The children have really challenging behaviours. It can be difficult seeing how they harm themselves and also when you yourself are at risk. However, every day you get to see your students improve and progress. Even little things, such as being able to spread jam on toast, are major achievements.’
If you want to support children who are particularly in need of help, working for a children’s charity could suit you. In some roles you’ll work directly with children or young people – for example if you’re employed as a social worker, youth worker or playworker. In others you won’t interact regularly with children but will still play an important part in making their lives better – for example you might help the charity to raise money, influence government policy, change public opinion or keep its day-to-day operations running smoothly.
- Find out more about types of jobs and employers in the charity sector.
- Find out how to get into a career in charity work.

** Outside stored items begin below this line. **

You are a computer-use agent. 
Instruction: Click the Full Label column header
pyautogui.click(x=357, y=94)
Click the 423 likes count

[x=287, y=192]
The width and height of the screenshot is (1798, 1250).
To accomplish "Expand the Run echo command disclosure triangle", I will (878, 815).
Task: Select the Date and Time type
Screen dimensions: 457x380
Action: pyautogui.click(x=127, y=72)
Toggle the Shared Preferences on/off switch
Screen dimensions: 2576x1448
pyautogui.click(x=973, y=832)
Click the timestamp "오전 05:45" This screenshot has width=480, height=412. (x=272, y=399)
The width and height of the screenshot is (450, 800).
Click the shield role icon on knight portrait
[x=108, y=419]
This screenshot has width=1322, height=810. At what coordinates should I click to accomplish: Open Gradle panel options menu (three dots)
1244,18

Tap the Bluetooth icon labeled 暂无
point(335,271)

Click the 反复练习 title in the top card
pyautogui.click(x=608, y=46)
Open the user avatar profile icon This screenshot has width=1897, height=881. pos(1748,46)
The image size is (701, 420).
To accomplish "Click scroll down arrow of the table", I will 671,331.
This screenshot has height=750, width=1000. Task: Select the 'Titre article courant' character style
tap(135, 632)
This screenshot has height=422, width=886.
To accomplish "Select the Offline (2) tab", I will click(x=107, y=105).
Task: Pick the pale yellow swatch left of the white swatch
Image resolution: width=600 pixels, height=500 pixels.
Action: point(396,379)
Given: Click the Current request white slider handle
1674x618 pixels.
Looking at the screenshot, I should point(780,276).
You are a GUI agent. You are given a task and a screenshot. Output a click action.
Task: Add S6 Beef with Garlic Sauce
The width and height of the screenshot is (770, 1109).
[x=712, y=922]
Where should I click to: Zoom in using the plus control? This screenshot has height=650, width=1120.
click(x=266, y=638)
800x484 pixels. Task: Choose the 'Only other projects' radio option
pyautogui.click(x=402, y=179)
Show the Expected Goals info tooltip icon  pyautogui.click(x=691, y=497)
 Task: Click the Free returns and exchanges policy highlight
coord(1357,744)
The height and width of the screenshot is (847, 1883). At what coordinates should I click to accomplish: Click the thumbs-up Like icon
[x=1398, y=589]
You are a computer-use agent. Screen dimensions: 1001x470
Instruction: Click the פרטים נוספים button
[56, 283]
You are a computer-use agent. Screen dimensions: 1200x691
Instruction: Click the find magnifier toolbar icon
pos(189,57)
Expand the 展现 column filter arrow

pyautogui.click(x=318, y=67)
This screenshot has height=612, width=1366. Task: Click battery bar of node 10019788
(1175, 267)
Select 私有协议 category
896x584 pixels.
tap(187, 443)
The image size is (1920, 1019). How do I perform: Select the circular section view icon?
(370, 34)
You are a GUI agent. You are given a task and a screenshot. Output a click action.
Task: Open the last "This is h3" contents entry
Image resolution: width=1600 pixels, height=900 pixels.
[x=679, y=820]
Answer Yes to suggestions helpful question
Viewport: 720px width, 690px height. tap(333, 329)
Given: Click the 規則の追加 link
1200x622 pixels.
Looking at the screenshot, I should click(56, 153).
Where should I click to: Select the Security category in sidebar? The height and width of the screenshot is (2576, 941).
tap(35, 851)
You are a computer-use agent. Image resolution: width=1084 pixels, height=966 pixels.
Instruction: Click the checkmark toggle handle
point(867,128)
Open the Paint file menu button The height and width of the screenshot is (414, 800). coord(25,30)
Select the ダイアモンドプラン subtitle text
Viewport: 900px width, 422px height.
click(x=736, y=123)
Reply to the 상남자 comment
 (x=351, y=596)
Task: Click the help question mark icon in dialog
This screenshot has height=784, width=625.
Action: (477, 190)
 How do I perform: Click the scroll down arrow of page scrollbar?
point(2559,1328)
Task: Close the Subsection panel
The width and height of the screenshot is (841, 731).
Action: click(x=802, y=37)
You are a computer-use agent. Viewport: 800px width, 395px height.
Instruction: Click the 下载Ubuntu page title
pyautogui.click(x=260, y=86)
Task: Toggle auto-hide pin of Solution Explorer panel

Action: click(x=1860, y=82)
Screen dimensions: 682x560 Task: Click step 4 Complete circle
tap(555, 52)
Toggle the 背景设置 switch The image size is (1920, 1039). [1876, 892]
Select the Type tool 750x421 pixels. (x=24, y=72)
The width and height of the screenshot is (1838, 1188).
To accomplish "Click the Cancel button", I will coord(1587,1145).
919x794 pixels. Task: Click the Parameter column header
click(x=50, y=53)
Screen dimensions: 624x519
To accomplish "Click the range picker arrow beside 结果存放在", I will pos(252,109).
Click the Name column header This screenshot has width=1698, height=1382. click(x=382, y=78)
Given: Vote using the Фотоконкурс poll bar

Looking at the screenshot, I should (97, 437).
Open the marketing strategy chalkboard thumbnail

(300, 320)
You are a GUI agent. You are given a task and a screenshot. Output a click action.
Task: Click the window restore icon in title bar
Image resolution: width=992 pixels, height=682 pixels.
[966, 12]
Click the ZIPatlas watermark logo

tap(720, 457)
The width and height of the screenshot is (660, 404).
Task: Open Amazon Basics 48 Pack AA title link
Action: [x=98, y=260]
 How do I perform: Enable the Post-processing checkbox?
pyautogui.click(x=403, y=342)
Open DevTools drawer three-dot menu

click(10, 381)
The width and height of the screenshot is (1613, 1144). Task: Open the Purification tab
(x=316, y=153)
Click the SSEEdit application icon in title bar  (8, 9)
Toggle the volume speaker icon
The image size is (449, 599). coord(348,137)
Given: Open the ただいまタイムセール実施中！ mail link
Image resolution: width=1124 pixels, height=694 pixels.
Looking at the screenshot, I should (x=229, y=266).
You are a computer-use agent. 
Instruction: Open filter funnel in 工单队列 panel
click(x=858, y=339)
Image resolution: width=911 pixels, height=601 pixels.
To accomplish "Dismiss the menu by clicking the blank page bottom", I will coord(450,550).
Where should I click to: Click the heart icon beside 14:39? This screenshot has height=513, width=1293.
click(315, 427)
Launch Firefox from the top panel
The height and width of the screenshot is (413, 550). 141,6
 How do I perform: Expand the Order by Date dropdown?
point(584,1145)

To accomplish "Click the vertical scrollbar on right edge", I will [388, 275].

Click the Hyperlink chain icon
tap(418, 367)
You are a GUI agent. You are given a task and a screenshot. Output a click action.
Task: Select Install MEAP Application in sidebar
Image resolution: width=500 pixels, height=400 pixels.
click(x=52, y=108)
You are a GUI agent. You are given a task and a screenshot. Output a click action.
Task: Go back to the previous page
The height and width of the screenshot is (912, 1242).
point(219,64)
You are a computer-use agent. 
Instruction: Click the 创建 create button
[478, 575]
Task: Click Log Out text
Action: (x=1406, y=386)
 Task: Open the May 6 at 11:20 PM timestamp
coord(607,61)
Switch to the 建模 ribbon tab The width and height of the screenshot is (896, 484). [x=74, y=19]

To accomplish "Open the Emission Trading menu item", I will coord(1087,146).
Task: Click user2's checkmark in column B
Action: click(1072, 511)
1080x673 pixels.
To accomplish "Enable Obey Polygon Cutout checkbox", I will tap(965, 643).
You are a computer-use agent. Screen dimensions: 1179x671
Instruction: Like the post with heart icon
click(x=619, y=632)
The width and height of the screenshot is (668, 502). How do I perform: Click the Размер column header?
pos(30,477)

Solicitors and barristers are both types of lawyer – typically barristers represent clients in court and solicitors are mainly office-based. They can specialise in lots of different areas of law, one of which is child protection. This involves providing advice and representing clients in legal cases concerning children's welfare – for example, if a social worker doesn't feel that it's safe for a child to live with his or her parents anymore. You won't always get to meet the children involved, but this is an excellent career if you want to help them.
At the moment to become a solicitor or barrister you’ll need to take either a law degree or degree in any subject followed by a law conversion course, then decide whether to become a solicitor or barrister and take a relevant training course. You’ll then need to apply to work for organisations that specialise in child protection law.